Today, in performing this whim-come-duty, I read through a collection of (a mere 19) spam comments, and this one caught my attention, briefly:
This one is actually, well, somewhat deep. It’s obviously supposed to make the incautious blogger click away to something utterly porntastic, what with the masturbation reference and all (that’s a woman masturbating, by the way: watching / seeing photos of a male masturbating – alone- is not porn). But the use of the handle “Magdalena” intrigued me (not enough to post or even click the links — duh).

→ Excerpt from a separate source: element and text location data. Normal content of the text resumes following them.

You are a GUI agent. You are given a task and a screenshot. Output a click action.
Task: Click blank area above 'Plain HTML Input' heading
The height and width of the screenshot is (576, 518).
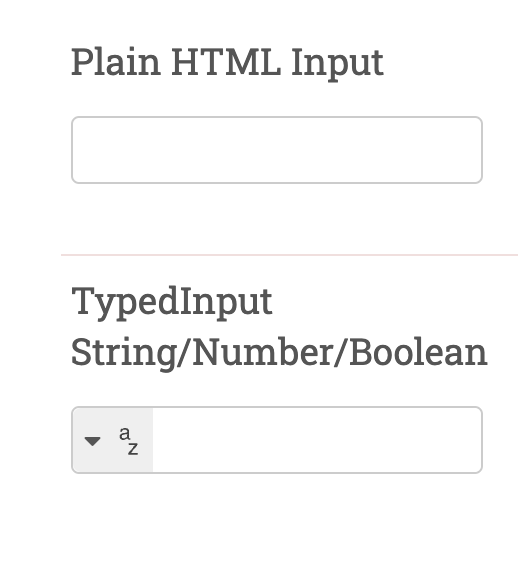click(x=257, y=20)
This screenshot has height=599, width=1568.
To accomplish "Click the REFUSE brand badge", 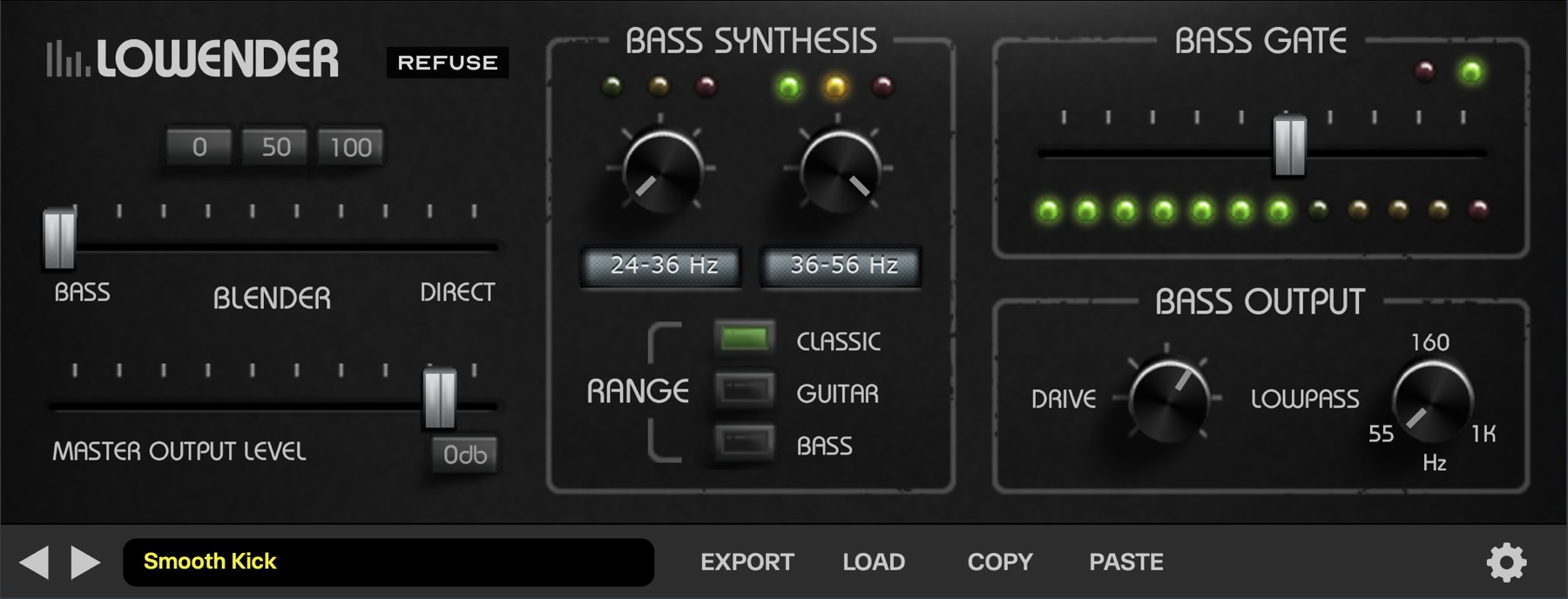I will [x=447, y=63].
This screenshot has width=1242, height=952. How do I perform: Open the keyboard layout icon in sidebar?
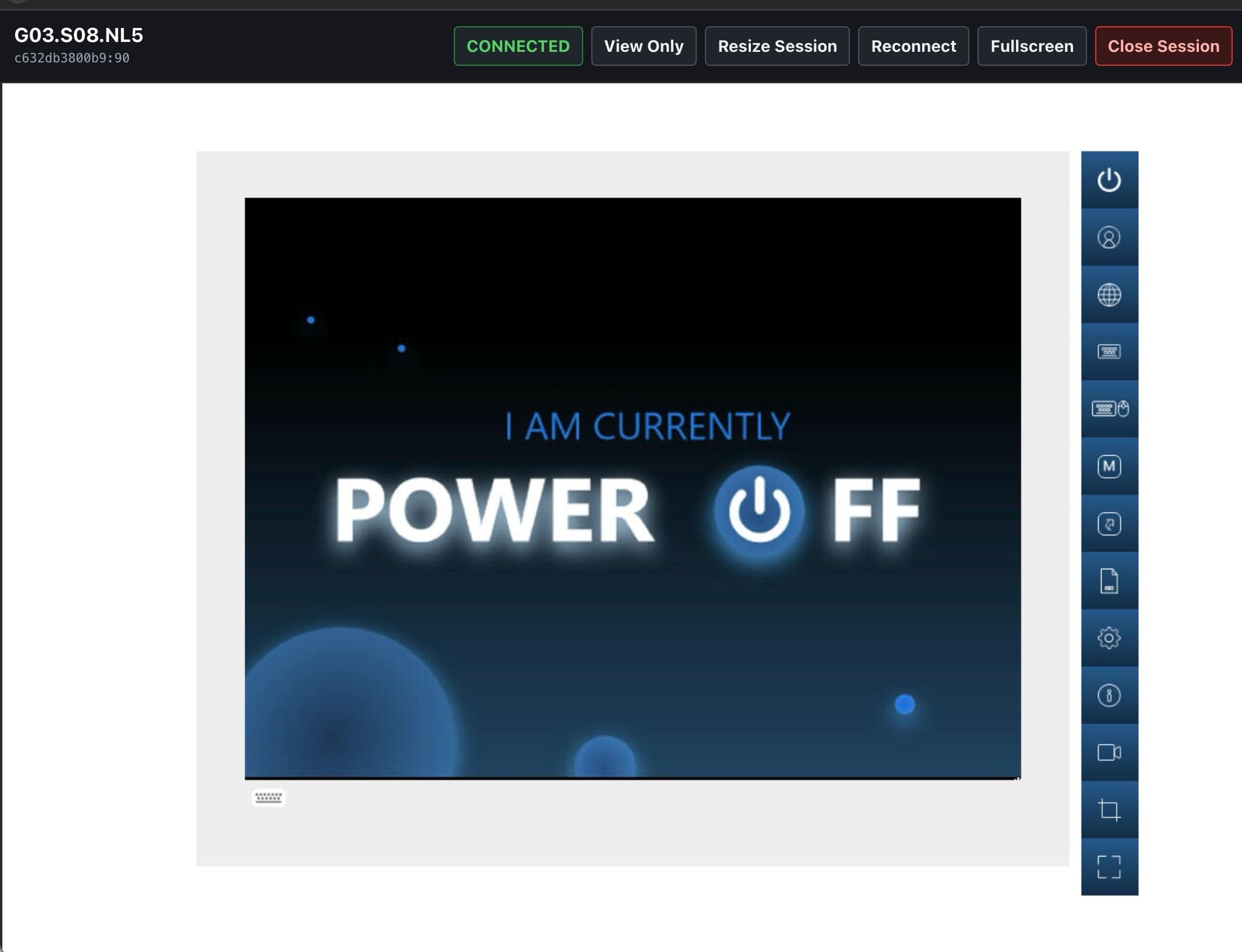coord(1109,351)
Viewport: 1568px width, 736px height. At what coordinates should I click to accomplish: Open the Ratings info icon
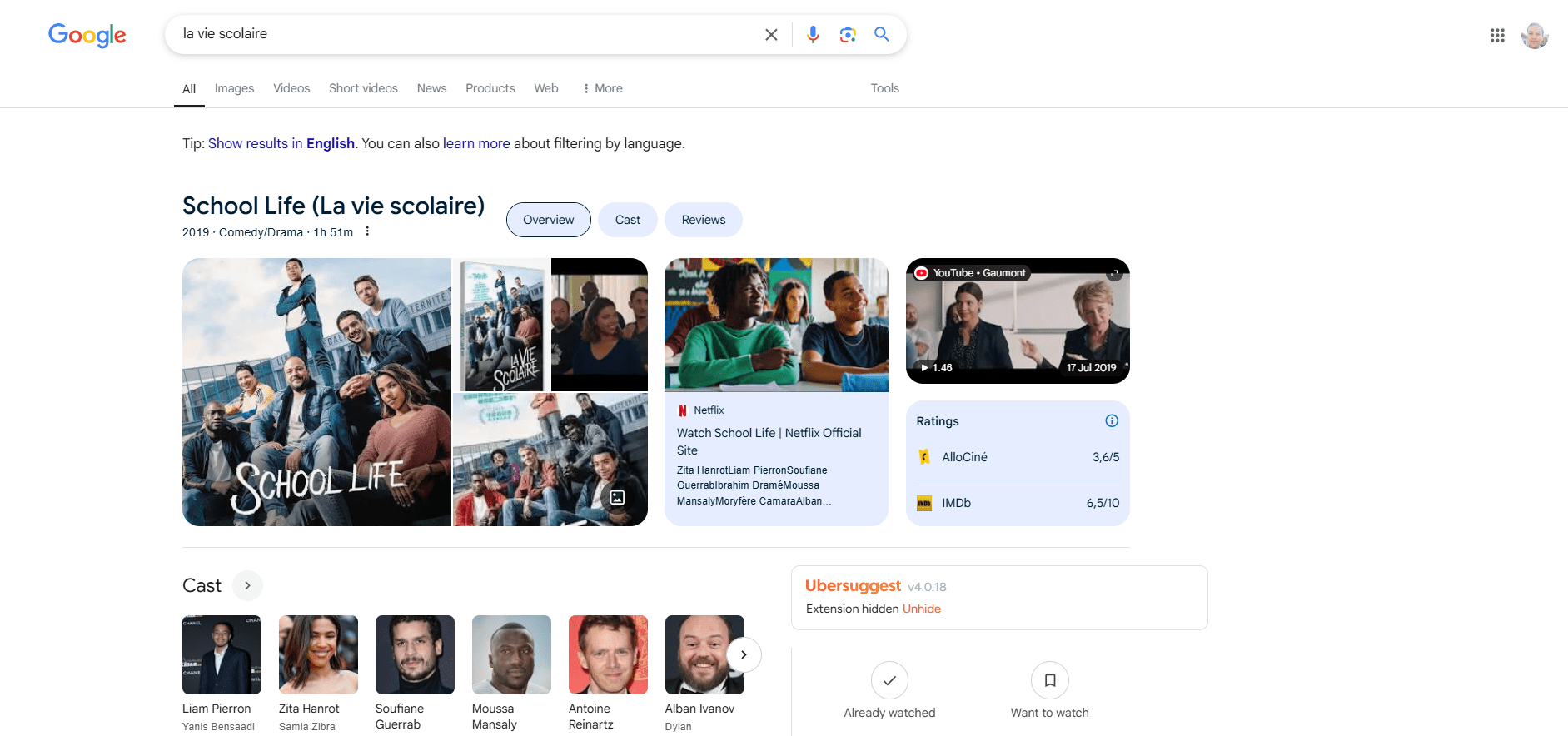click(x=1111, y=421)
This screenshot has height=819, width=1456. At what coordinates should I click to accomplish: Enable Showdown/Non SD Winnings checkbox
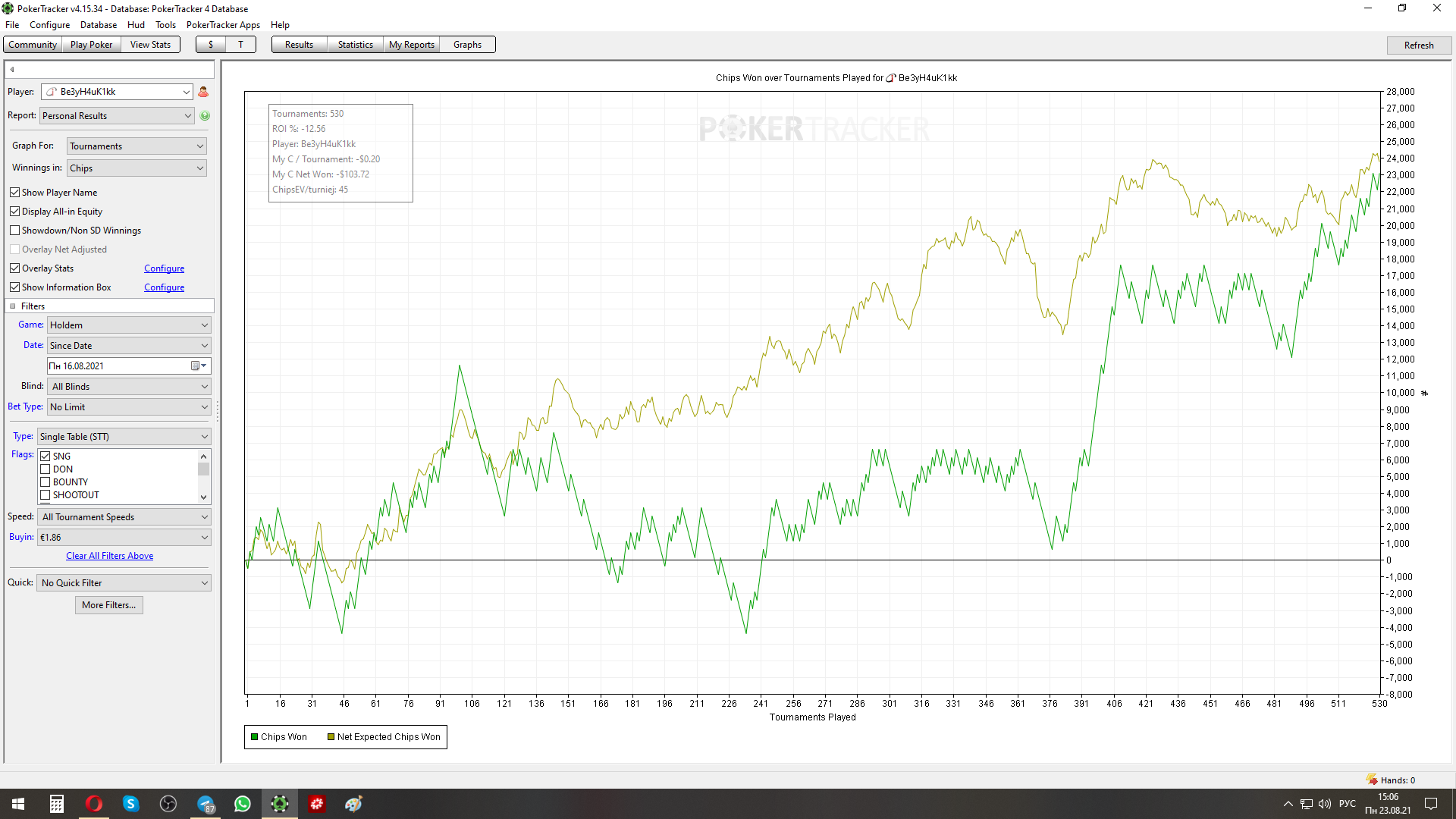15,231
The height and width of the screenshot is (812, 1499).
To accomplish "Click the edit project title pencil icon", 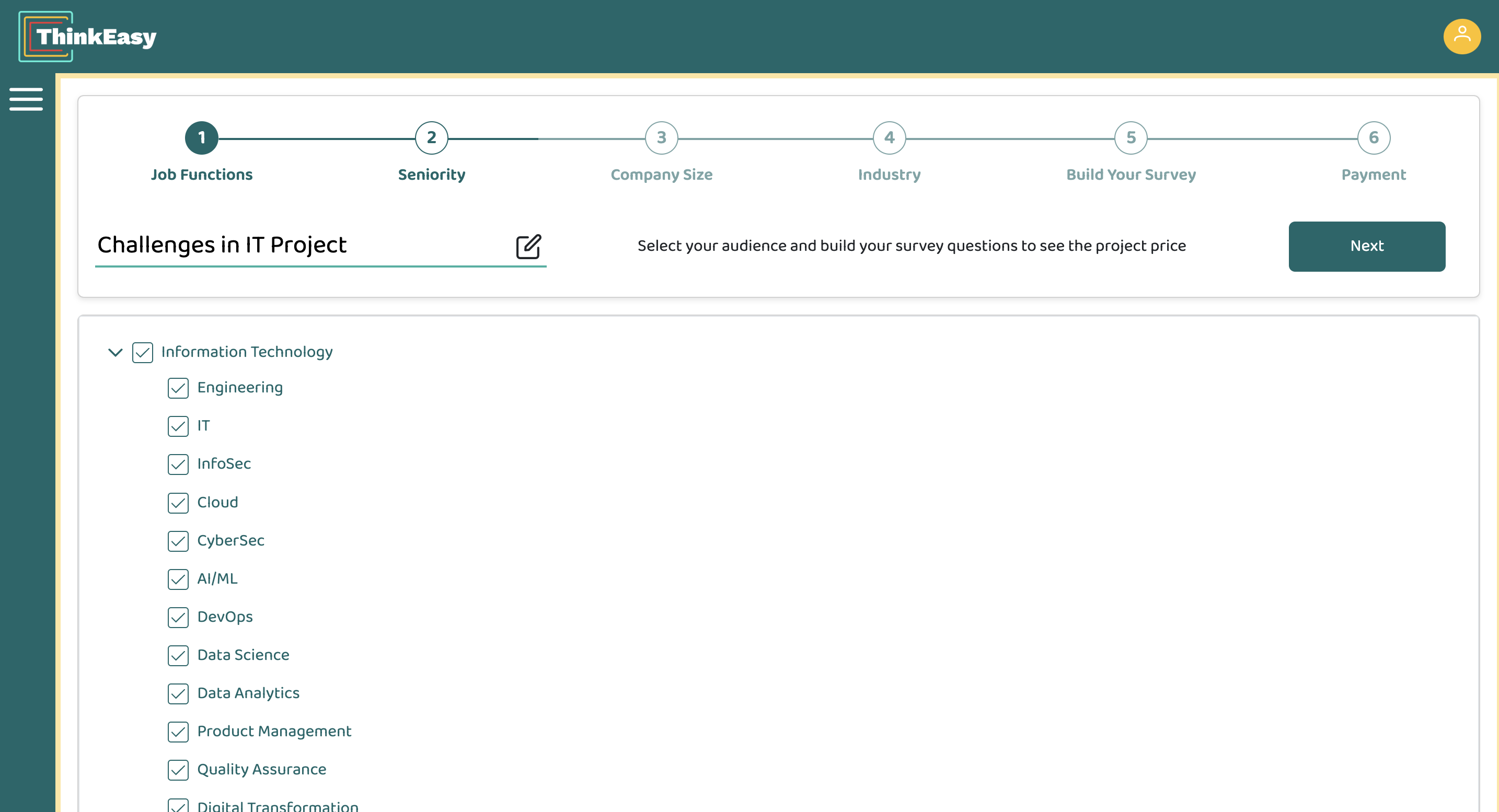I will 528,247.
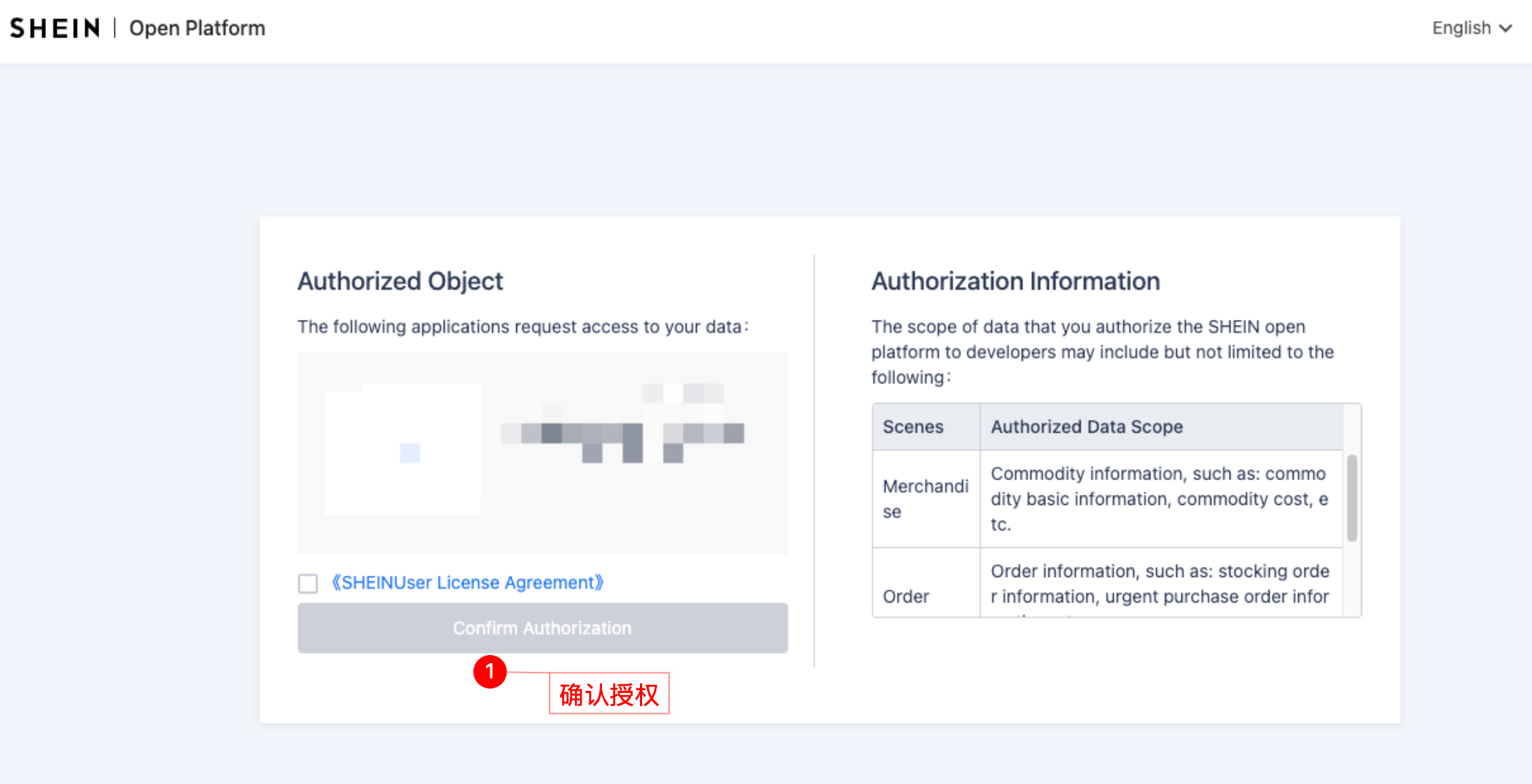Click the Open Platform title text
The width and height of the screenshot is (1532, 784).
pos(197,28)
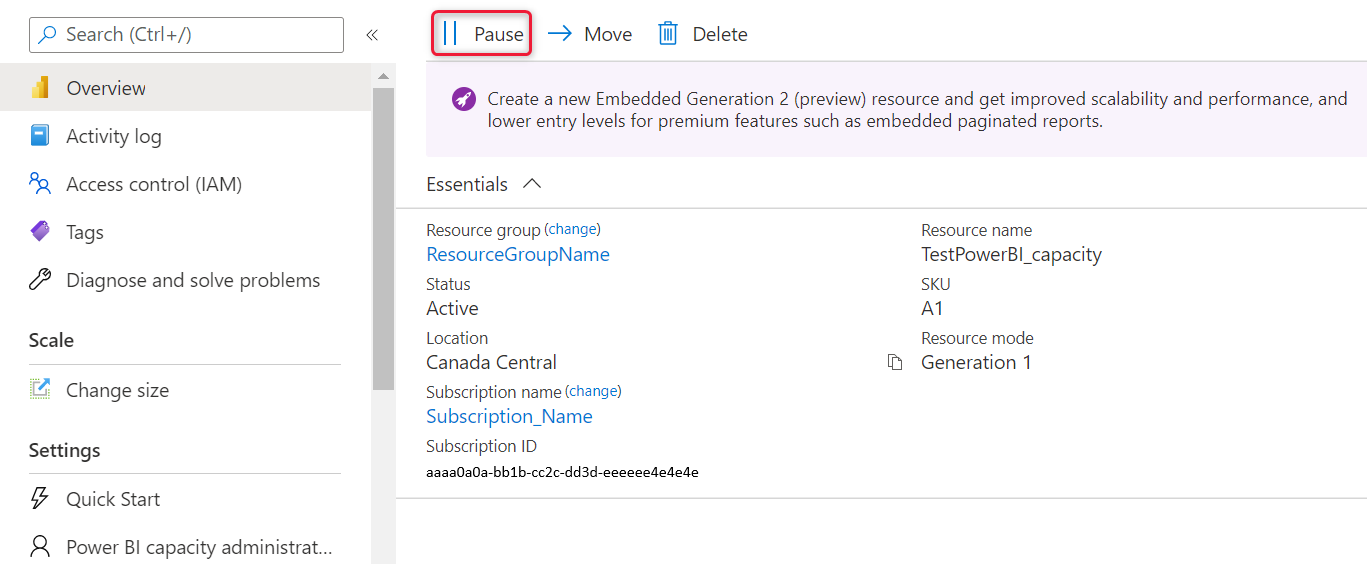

The whore-turned-saint mythology surrounding the biblical figure Mary of Magdala is, to my mind, the example of patriarchal spin-doctoring at it’s most unfailingly misogynistic. The two most popular stereotypical characterizations of women are the Virgin and the Whore. Mary Magdalen is, therefore, the counterpart to the Madonna — the exact opposite of the virginal mother of Christ. Yet, she was a disciple of Christ, “apostle to the Apostles”, and one of the first witnesses to the Resurrection (the first ‘recorded witness’, the Catholic Encyclopedia points out). In the Christian lore I’ve been exposed to, she is a sinful woman saved by serving Christ, the woman redeemed by love and service to God+Man.
The reference to Mary Magdalen doesn’t actually surprise me, but the body of text asks “How can I become a saint? *wink*”. Besides the more obvious “Hey, they might actually know that Magdalena is a saint’s name!” duh-point, the line’s effect is to indicate that the person (woman) you are about to see depicted (if you click the link, that is) is doing things that are guaranteed to send her (effectively) to Hell.
Which is, of course, supposed to tantalize and tempt, and it’s not the first time that a woman in any kind of possession of her sexuality has been compared to the devil.
(Incidentally, the aforelinked Catholic Encyclopedia entry on Mary Magdalen, in the version of events they advocate:
“At the Passion she stands near by; she sees Him laid in the tomb; and she is the first witness of His Resurrection–excepting always His Mother, to whom He must needs have appeared first, though the New Testament is silent on this point.”
Amazingly, the Whore can’t possibly come before the Mother, even when, by their own admission, there is no textual evidence.)